» **Prompt**
Can you reproduce the following passage about Disappears' Irreal in full, word for word?

That distinct metronomic channel breaks in from the very beginning, on opening track 'Interpretation'. A chain-link riff and crashing cymbals coalesce before the echoing thump of Noah Leger's snare takes centre stage. This sepulchral, pulsing echo is both hypnotic and threatening, pummelling a platform for Brian Case's disembodied monotone vocals to haunt. "I want to remember," he murmurs, and this plays into the metallic walls that the music seems to cannonball off of – an isolation tank, bereft of emotion or feeling, yet rife with relentless purpose. The shift in the second half of the song mirrors Case's droned "Anything can happen" – it's as though through losing identity, the walls melt down and a new frontier is presented. Not so. Disappears are intent on crafting a steely exercise in iron-clad control – not a note out of place, irrepressibly bearing down, with no sign of letting up. The constant reference to metals hold up when the band maintain Irreal is about eternalism, roboethics, identity – the relentless monotony, the sharp resonances, the industrial intensity, the clicks, bangs, drags. 'I_O' is sparse, a skittish susurration of the blood, that Case kicks up with his barked "It's just a feeling". 'Another Thought' expands this harsh palette, a harbinger of post-apocalyptic exactitude and desolation.

» **Stored data**
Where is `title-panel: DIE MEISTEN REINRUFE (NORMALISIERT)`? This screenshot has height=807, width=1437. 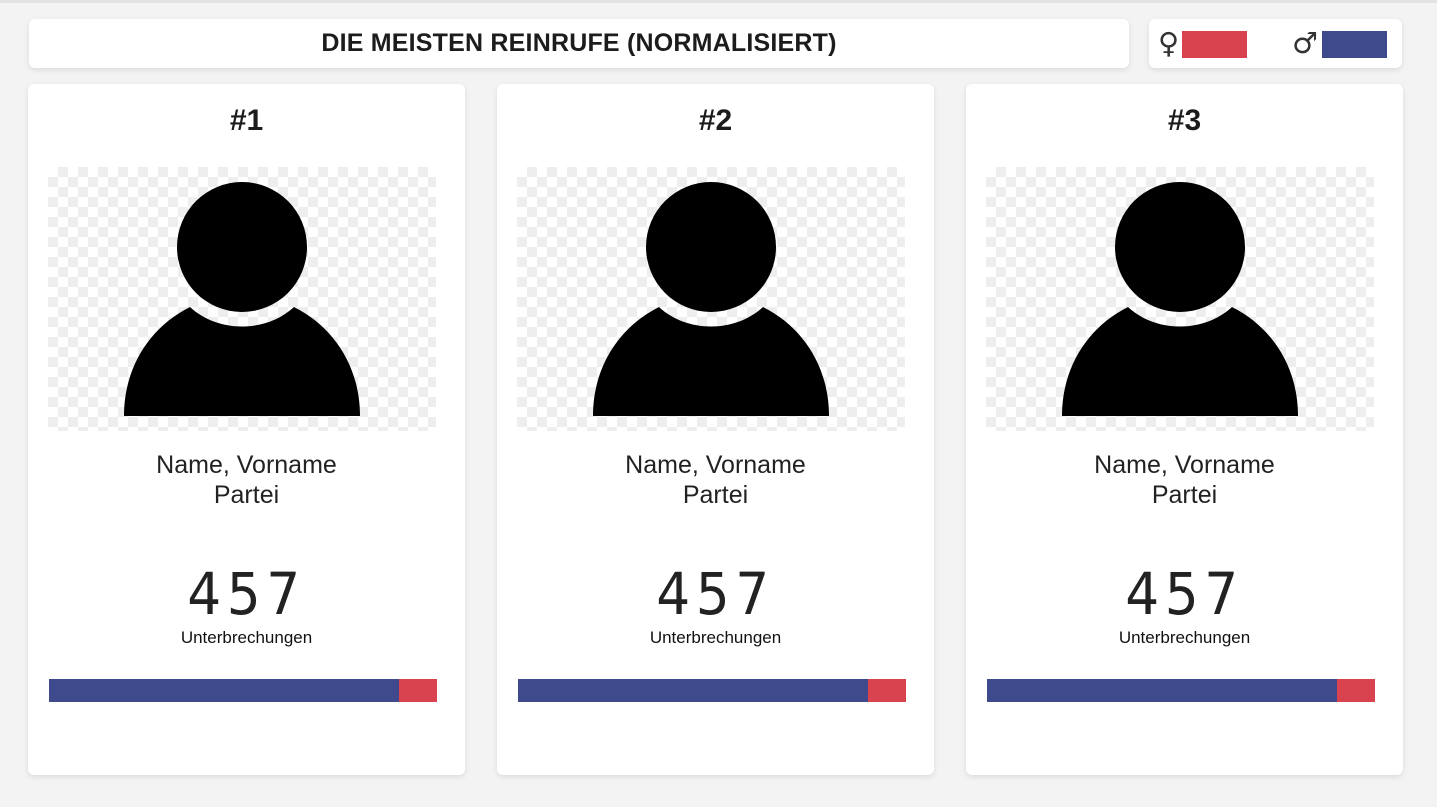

---

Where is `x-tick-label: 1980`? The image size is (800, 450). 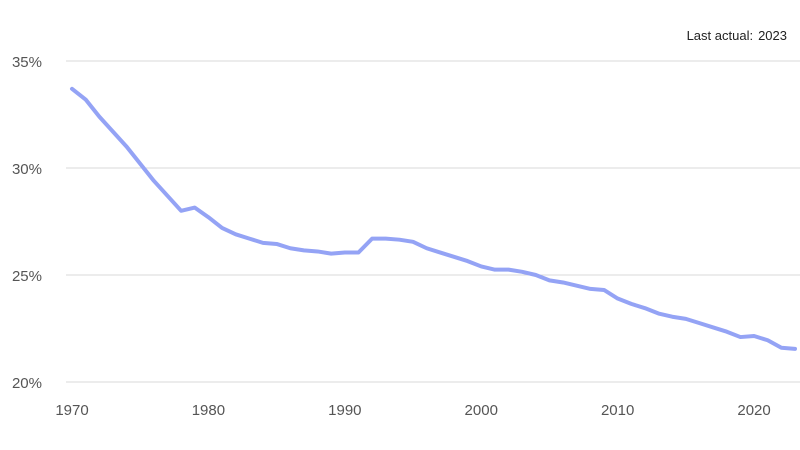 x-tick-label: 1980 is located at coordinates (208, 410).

» **Written solution**
That distinct metronomic channel breaks in from the very beginning, on opening track 'Interpretation'. A chain-link riff and crashing cymbals coalesce before the echoing thump of Noah Leger's snare takes centre stage. This sepulchral, pulsing echo is both hypnotic and threatening, pummelling a platform for Brian Case's disembodied monotone vocals to haunt. "I want to remember," he murmurs, and this plays into the metallic walls that the music seems to cannonball off of – an isolation tank, bereft of emotion or feeling, yet rife with relentless purpose. The shift in the second half of the song mirrors Case's droned "Anything can happen" – it's as though through losing identity, the walls melt down and a new frontier is presented. Not so. Disappears are intent on crafting a steely exercise in iron-clad control – not a note out of place, irrepressibly bearing down, with no sign of letting up. The constant reference to metals hold up when the band maintain Irreal is about eternalism, roboethics, identity – the relentless monotony, the sharp resonances, the industrial intensity, the clicks, bangs, drags. 'I_O' is sparse, a skittish susurration of the blood, that Case kicks up with his barked "It's just a feeling". 'Another Thought' expands this harsh palette, a harbinger of post-apocalyptic exactitude and desolation.